In the wedding post below, why did the poster decide to pay for the bridesmaids' dresses? Answer in one to three sentences.

__QUOTED TEXT__
Begin
Aubrianna, on February 13, 2021 at 4:02 PM Posted in Family and Relationships 0 15

Hey guys!

So... I'm paying for all of my Bridesmaids' stuff. Their dresses, their alterations, accessories if necessary (although I've been sock-piling a ton of super cute, and different jewelry). I wanted to do this, and am totally for it because after about six months of trying to compile their opinions so that they wouldn't resent me for asking them to buy an "atrocious" dress, I would 100% rather foot the bill, period. Anyway, I asked each of my bridesmaids to take their measurements and send them to me. My two mains got back to me right away, and my FH's sister took about 3 weeks. Well they obviously didn't even do that because, so far, 2/3 of the dresses are totally off. But thats okay! I've been in situations where I couldn't be bothered to accurately measure myself. That's not the biggest issue, I thought, I can just exchange them!

My main thing is that my FH sister, who is one of my bridesmaids (17yo) was here for TWO WEEKS before the deadline to return the dresses (if they didn't fit) approached. Like, here, in our home. We were working, so I didn't see her a whole lot, but I talked to her in person, texted her, snapped her the entire time attempting to get her to try on this dang dress, haha. In person, she seemed very uncomfortable and would say "oh I'm tired," and then I would see her making pasta like two hours later. Over text or social media- she literally would not respond at all.
End
__RECORDED INFORMATION__
Begin
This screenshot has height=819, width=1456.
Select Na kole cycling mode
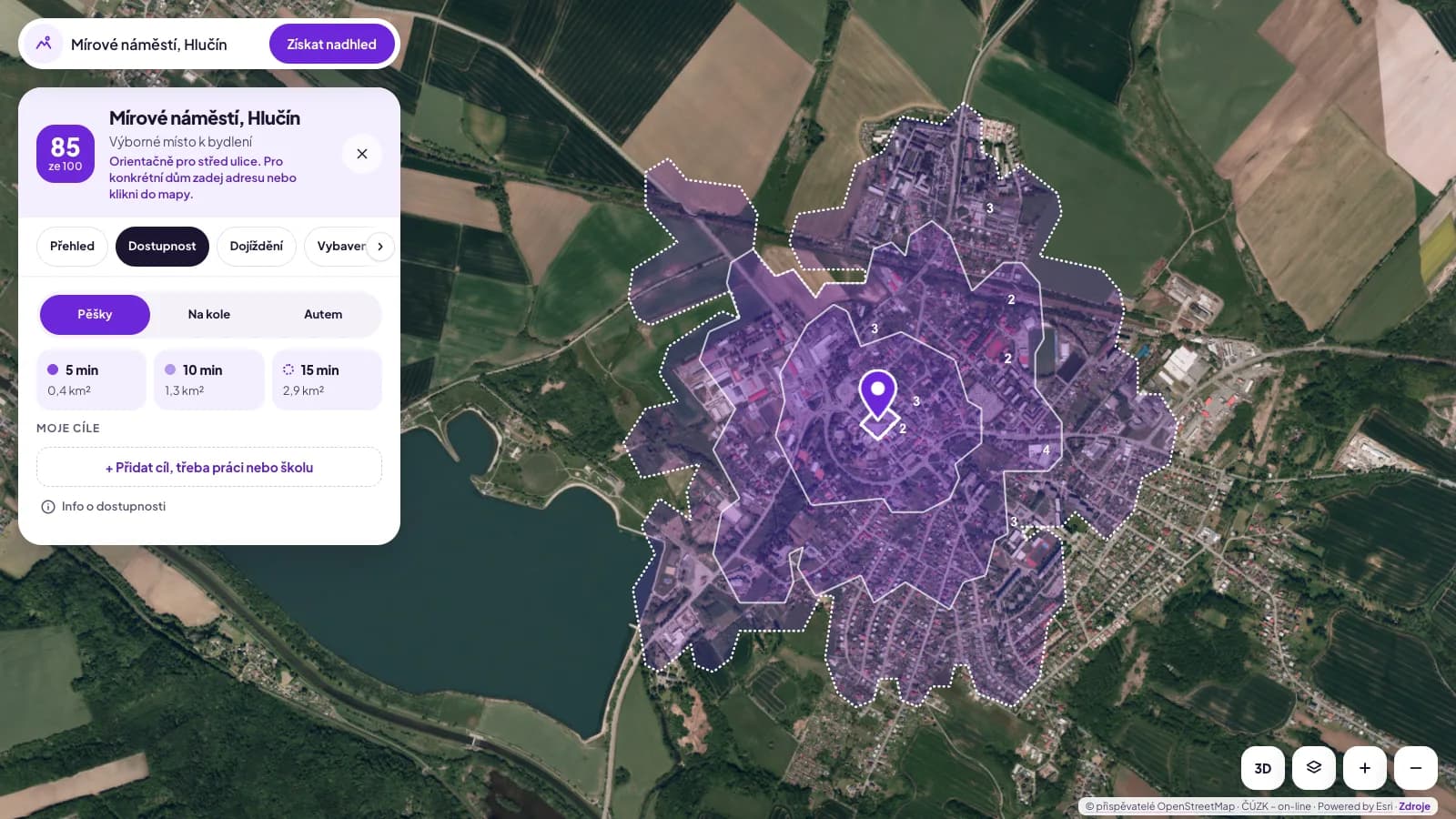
End
__ANSWER TO THE PROBLEM__
The poster had spent about six months trying to gather the bridesmaids' opinions so they wouldn't resent being asked to buy an "atrocious" dress. After that, the poster would 100% rather foot the bill.